蒼いラビリンス~眠り姫に優しいキスを~
27 【夜明け】
「大丈夫か、藍?」
郎は昨日、藍を捜しに一人で登った坂道を、今度は藍と一緒に降りていた。
あの後、あのまま雨宿りをして小屋にいた拓郎の携帯電話に、柏木から連絡が入ったのだ。
「全て済んだよ。もう心配ない。
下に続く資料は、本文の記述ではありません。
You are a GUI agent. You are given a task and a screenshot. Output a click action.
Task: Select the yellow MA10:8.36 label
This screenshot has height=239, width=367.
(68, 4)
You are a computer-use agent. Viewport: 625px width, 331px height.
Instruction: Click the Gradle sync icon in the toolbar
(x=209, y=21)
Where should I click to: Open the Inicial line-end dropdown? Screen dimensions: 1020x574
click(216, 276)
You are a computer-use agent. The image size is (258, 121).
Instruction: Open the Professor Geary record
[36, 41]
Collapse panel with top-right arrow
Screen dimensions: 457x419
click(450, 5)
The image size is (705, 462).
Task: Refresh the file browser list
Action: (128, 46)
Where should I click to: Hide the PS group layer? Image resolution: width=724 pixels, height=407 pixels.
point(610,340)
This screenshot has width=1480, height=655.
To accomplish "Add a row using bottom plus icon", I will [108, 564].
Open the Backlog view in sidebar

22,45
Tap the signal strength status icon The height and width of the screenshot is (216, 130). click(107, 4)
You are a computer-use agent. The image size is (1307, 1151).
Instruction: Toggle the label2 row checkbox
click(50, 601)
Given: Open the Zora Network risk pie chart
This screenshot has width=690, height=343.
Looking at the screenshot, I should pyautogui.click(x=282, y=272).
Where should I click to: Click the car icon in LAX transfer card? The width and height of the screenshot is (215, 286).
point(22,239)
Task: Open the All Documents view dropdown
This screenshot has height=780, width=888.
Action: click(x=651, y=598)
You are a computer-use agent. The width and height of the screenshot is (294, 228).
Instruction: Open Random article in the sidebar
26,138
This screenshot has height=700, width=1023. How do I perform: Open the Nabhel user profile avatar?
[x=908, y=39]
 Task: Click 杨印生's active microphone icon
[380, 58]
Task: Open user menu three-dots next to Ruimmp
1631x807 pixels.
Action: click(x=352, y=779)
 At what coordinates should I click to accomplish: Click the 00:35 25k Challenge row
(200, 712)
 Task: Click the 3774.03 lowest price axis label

追っ手は掛からないよ」
それは、拓郎と藍にとってはこの上ない朗報だが、当の柏木にとっては、愛する女性(ひと)が永遠とも言える眠りに就いたことを意味していた。
拓郎は、どうしても聞きたかった事を尋ねてみた。
「柏木さん……あなたは本当に、これで良かったんですか?」
少しの沈黙の後、柏木はこう答えた。
「これで、いいんだよ――」
そう言って、電話の向こうで笑っていた。
もちろん柏木としては、藍と一緒に生きて行きたい。
それが正直な気持ちだ。
もし、藍がそう望むなら、自分はクローン体からの臓器移植をしただろう。
どちらかの藍を選べと言われたら、迷わず彼の藍を選んでいた筈だ。
だが、藍はそう望まなかった。
「これで、よかったんだよ」
電話口から聞こえてきた穏やかな柏木の声に、拓郎は、ありったけの思いを込めて頭を下げた。
「ありがとうございました」
きっと柏木はこれからも変わることなくあの研究所の中、その穏やかな愛情で、彼の『眠り姫』を見守り続けて行くのだろう。
憧憬の念を抱きながら、拓郎はそう確信していた。